Entre múltiples intereses
La autora navega entre múltiples identidades: cantante, escritora, podcastera, esposa y, como cuenta con humor, “la que limpia la casa casi todos los días”. Esta vida mezclada fue clave para el tono del libro: honesto, directo y sin disfraces.
Parte de esa sinceridad también aparece cuando habla de su formación.
“Tuve una educación muy autodidacta, no terminé la prepa ni la universidad, pero aquí estoy con cinco discos y tres libros. Eso habla del poder del arte, pero también de disciplina. Sin disciplina no hay forma”, afirma.
Ese aprendizaje cruza su obra musical y literaria. Cree que sus lectores podrán entender mejor su carácter después de este libro.
“La gente va a empatizar más con por qué soy tan reaccionaria, por qué me molestan tanto las injusticias”, describe la autora.
Quien lea este libro encontrará una voz más serena. Ella misma lo explica: “Ahorita estoy en calma. No hubiera sido posible escribirlo sin haber llegado a esta paz”.
Pero esa serenidad no significa pasividad.
“No voy a dejar de pelear, si dejo de pelear, se dejan de nombrar las cosas, ya no necesito aventar los micrófonos o enojarme para señalar lo que está mal, pero creo que hay otras formas de denunciar injusticias”, apunta.
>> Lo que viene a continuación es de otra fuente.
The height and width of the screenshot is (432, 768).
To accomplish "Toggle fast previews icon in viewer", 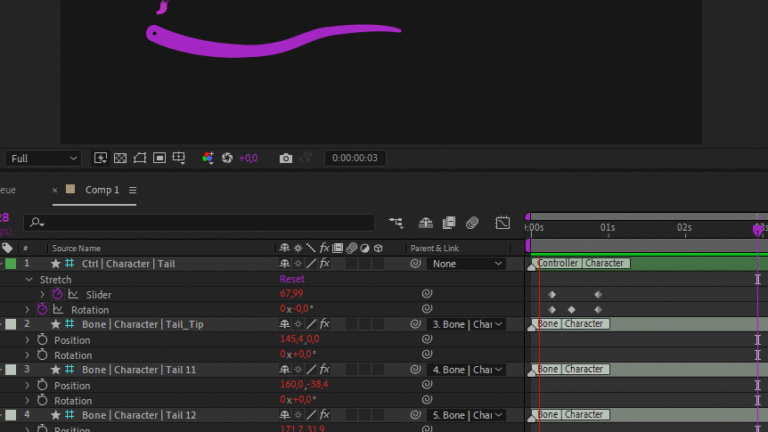I will 100,158.
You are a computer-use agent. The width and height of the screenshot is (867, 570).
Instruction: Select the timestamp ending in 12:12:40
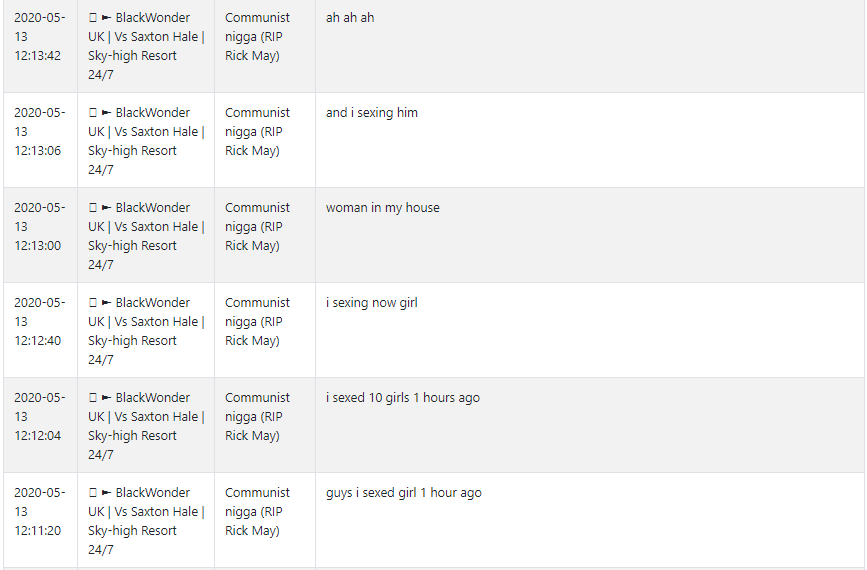coord(39,322)
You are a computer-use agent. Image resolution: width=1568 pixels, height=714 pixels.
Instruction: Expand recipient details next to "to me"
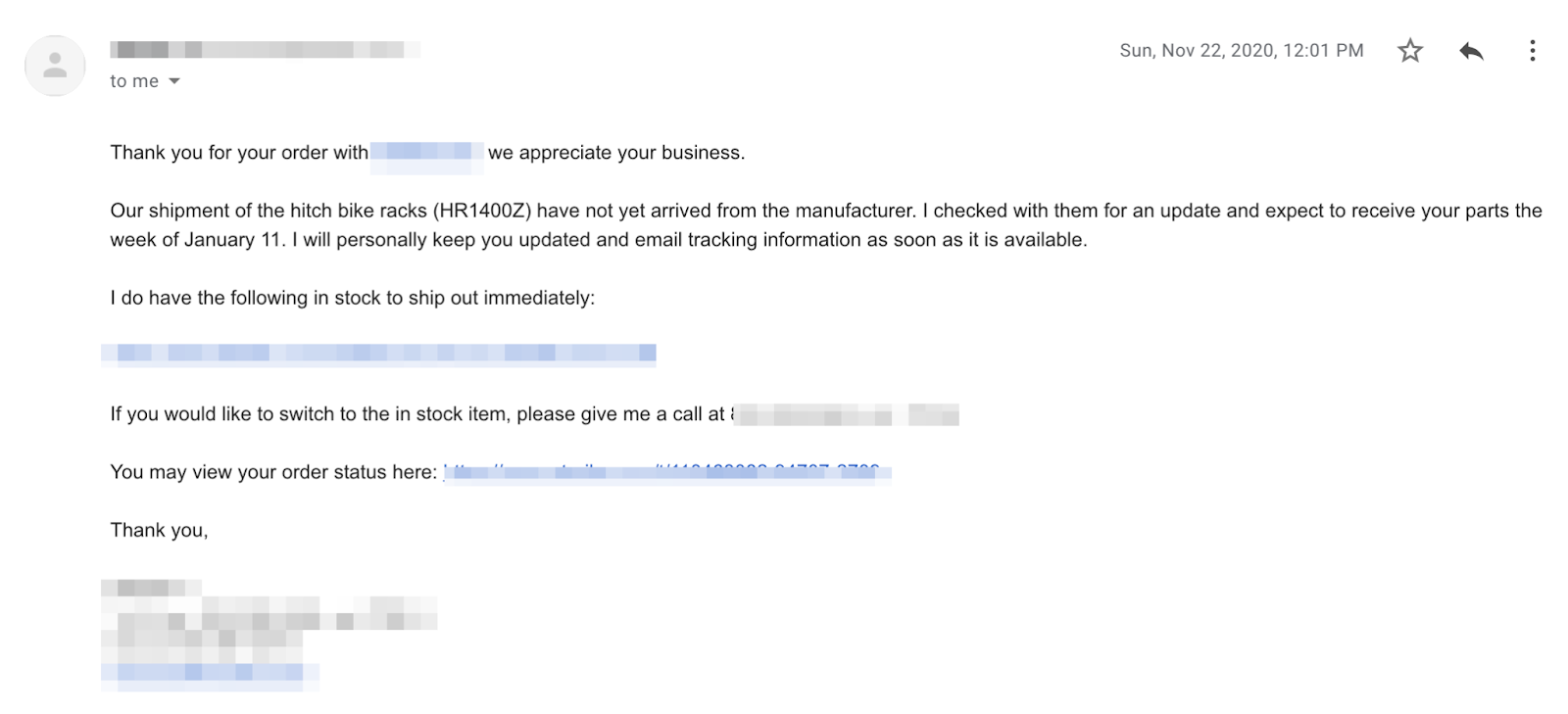pos(174,81)
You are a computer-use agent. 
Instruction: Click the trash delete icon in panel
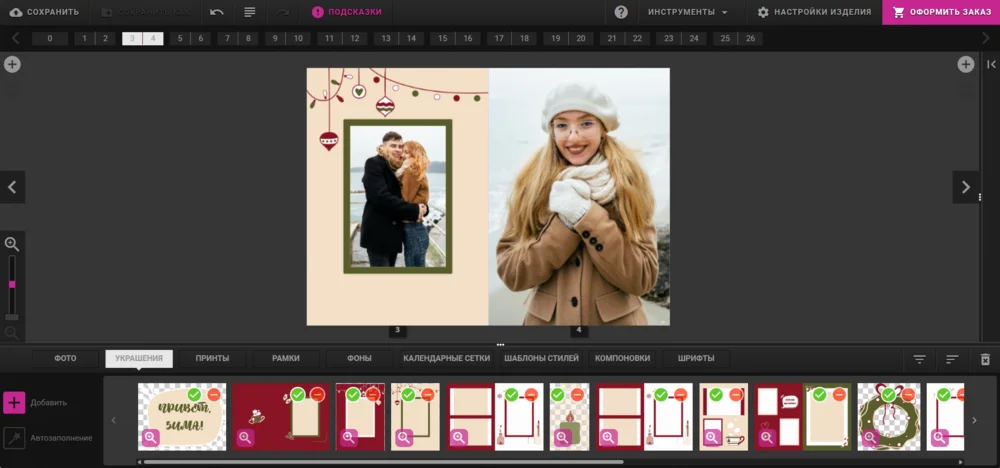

La publicación también significa soltar una carga. “Lo más padre fue sacarme esa historia tan triste de encima. A mucha gente le cuesta leerla, pero a mí me costó más vivirla”. Hoy trabaja en su siguiente libro, prepara disco nuevo y estrena canción en unos días. “Encontré el amor por la creación. Antes, como hija de artistas con adicciones, heredé la necesidad de destruir. Ahora entendí que crear se siente mejor”, concluye.